This study employed a three-month quasi-yoked randomized controlled trial of contingency management with a three-month post-treatment follow-up period. Participants were randomized to contingency management (contingent) plus treatment-as-usual (n=91) or treatment-as-usual plus rewards for study participation only (non-contingent rewards; n=85). Randomization was conducted using the urn-randomization procedure (28) balancing groups on gender, substance use severity, mood vs. psychotic disorder, and psychiatric hospitalization in the last year.

Measures

Participants completed a structured psychiatric interview and study outcome measures. During the treatment phase, participants provided alcohol breath samples (Alco-Sensor-III, Intoximeters, Inc., St. Louis, MO) and urine samples for drugs. Drugs were assessed using onsite immunoassays of amphetamine, methamphetamine, cocaine, marijuana, and opiate use (Integrated E-Z Split Key® Cup, Innovacon, Inc, San Diego, CA.). Participants provided breath and urine samples three times per week (Monday/Wednesday/Friday) and received prize draws as stipulated by their test results and experimental condition. Participants provided breath and urine samples once per month during the follow-up period. At weeks 4, 8, 12, 16, 20, and 24 participants completed other study outcome measures assessing days of substance use and substance use severity (Addiction Severity Index-lite), psychiatric symptom severity (Brief Symptom Inventory; Positive and Negative Symptom Scale), and HIV-Risk Behavior (HIV-Risk Behavior Scale). Participants were reimbursed for completing these interviews.
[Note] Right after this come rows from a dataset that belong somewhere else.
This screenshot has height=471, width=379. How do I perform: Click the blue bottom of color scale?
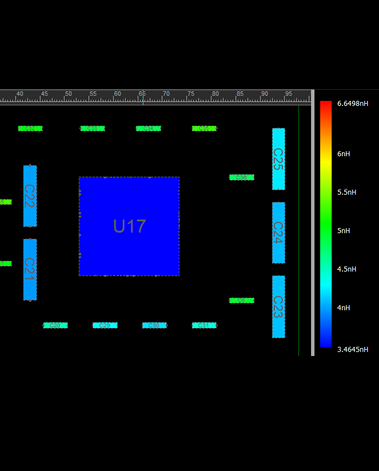(x=326, y=343)
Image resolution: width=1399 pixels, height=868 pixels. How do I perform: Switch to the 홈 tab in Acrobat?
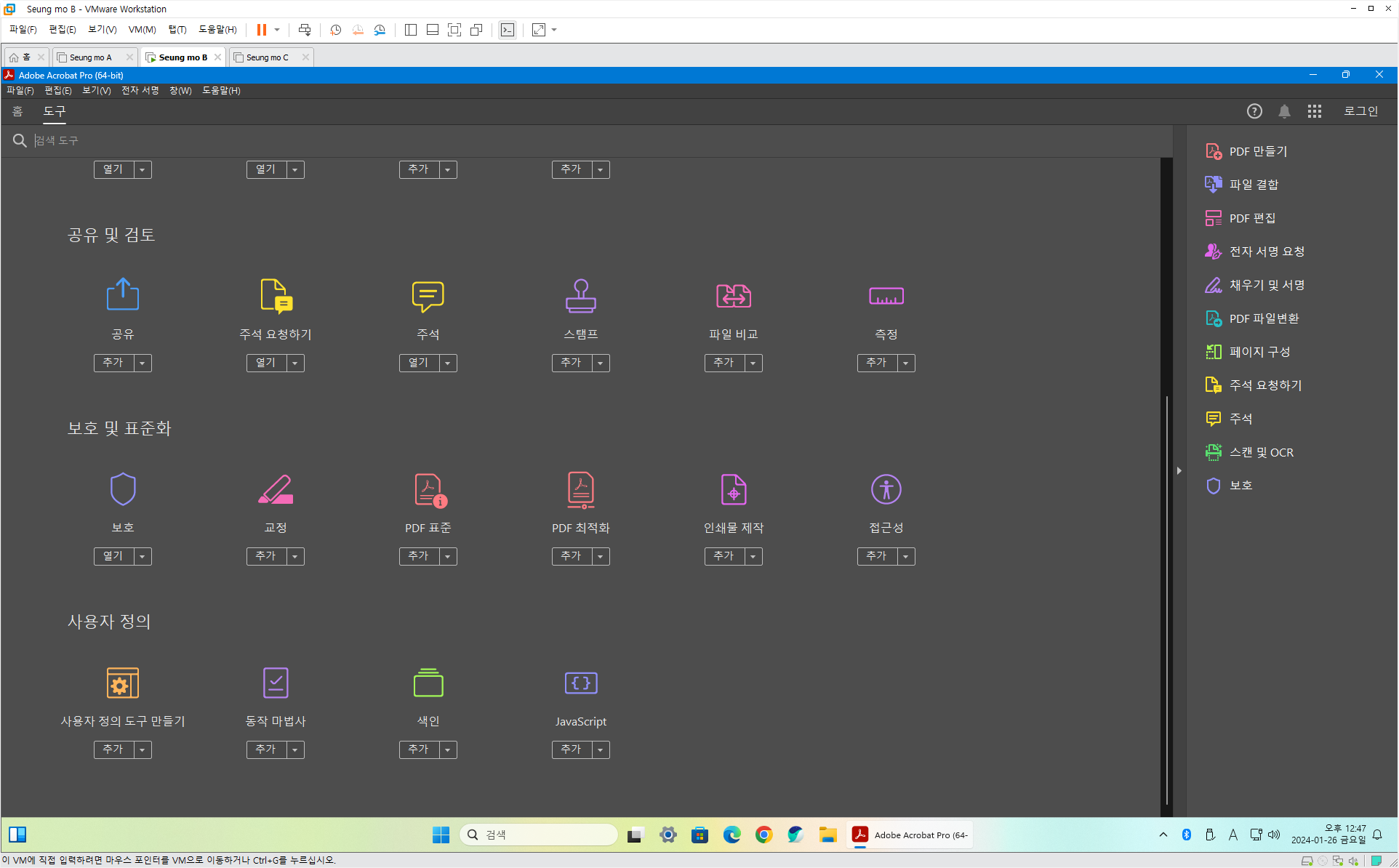[x=17, y=111]
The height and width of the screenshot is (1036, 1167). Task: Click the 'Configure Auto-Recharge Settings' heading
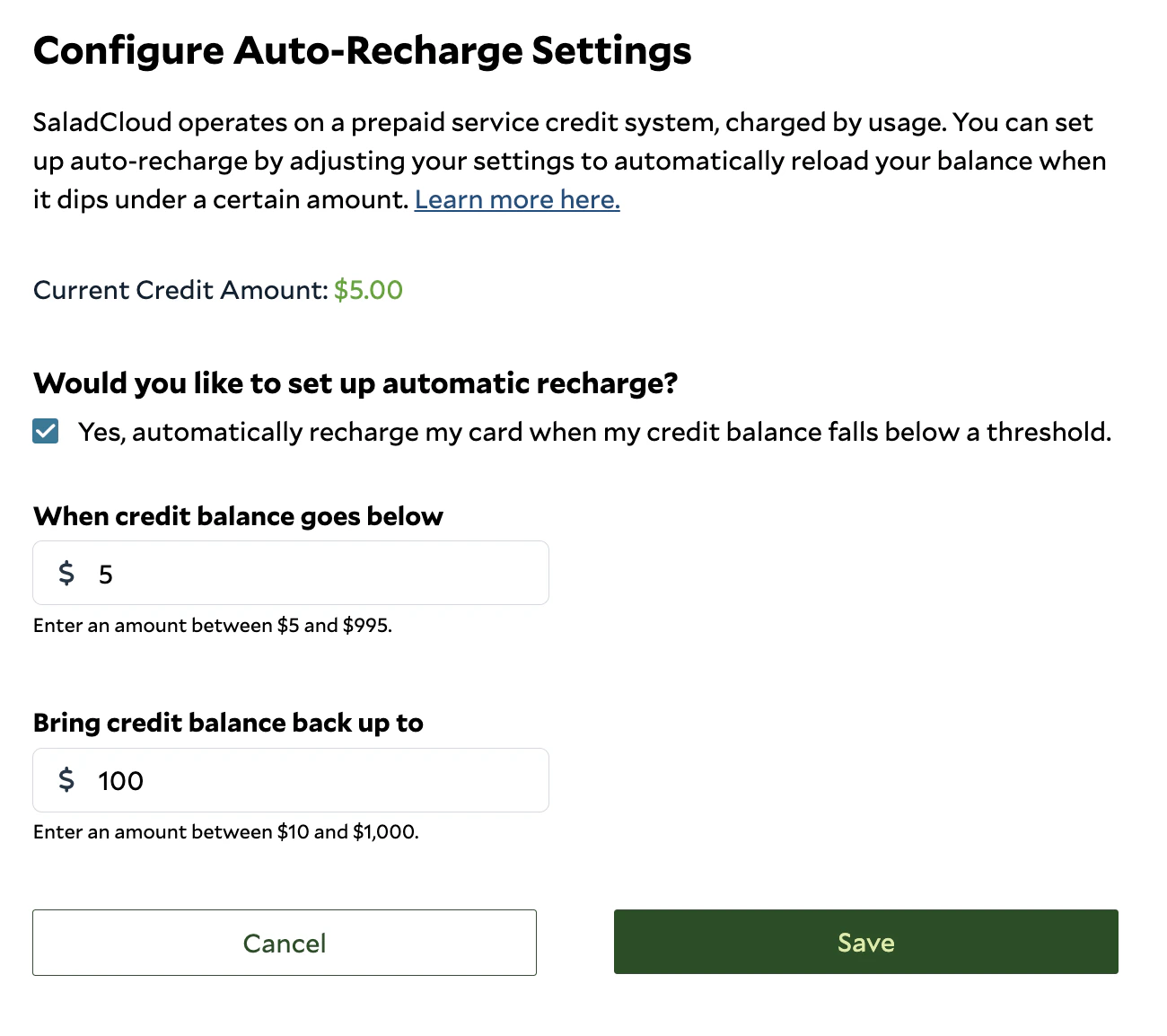coord(363,51)
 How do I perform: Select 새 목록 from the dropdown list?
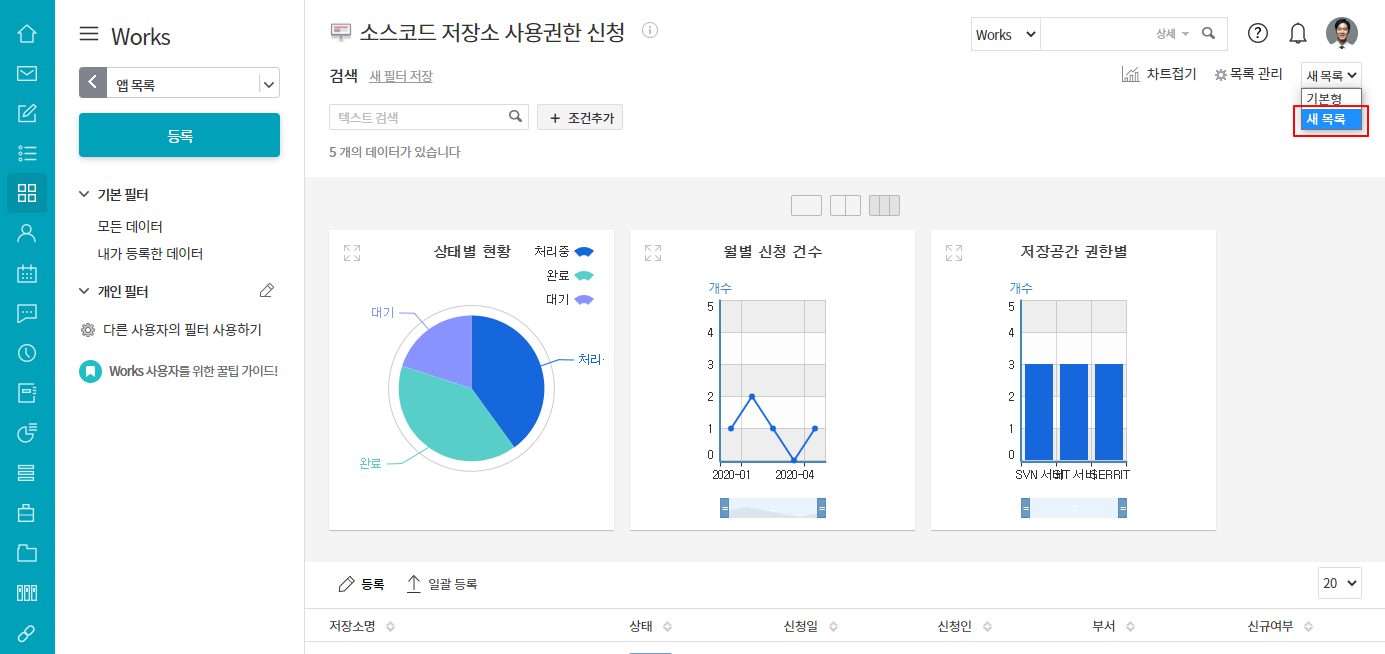(1331, 119)
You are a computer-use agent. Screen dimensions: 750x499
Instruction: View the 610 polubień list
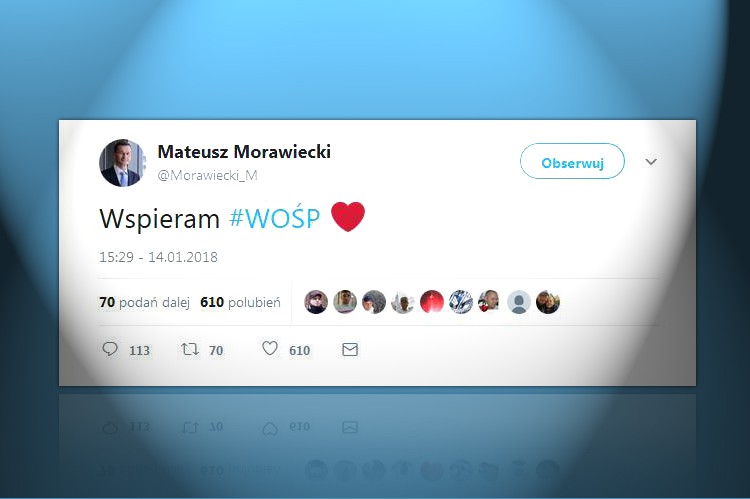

Community outcomes were gathered from administrative sources for the three months prior to randomization, the three-month intervention period, and the three-month follow-up. Data included counts of outpatient mental health and chemical dependency visits, inpatient substance use and psychiatric treatment admissions and days, detoxification admissions, emergency room utilization, and incarcerations.

Treatment-as-Usual

Treatment-as-usual consisted of mental health, chemical dependency, housing, and vocational services. Most clients saw their case manager once per week, had access to psychiatric medication management, and could participate in various group treatments. Forty-six percent (n=42) and 54% (n=46) of individuals in the contingent and non-contingent groups, respectively, received intensive outpatient group and/or individual substance abuse treatment during the study.

Treatment Conditions

Contingent Group

Participants assigned to the contingent group received the variable magnitude of reinforcement procedure (reinforcement procedure) each time they tested negative for amphetamine, methamphetamine, and cocaine. This procedure is well researched (29) and involves making “draws” from a bowl of tokens representing different magnitudes of reinforcement. Fifty percent read “good job” (no tangible reinforcer). The other 50% were associated with a tangible prize (41.8% read “small” $1.00 value, 8% read “large” $20.00 value, and 0.2% read “jumbo” $80.00 value). Participants began by earning one opportunity to engage in the reinforcement procedure for each urine sample that demonstrated abstinence. One additional opportunity to engage in the reinforcement procedure was earned for each week of continuous stimulant abstinence. Missing or drug-positive samples resulted in no delivery of reinforcement at that visit and a reset to one in the number of opportunities to engage in the reinforcement procedure when the next negative sample was submitted. Following a reset, participants could return to the point in the escalation at which the reset occurred by providing three consecutive stimulant-negative samples. Participants were provided with one additional opportunity to engage in the reinforcement procedure during each visit if they submitted samples that demonstrated alcohol, opioids, and marijuana abstinence.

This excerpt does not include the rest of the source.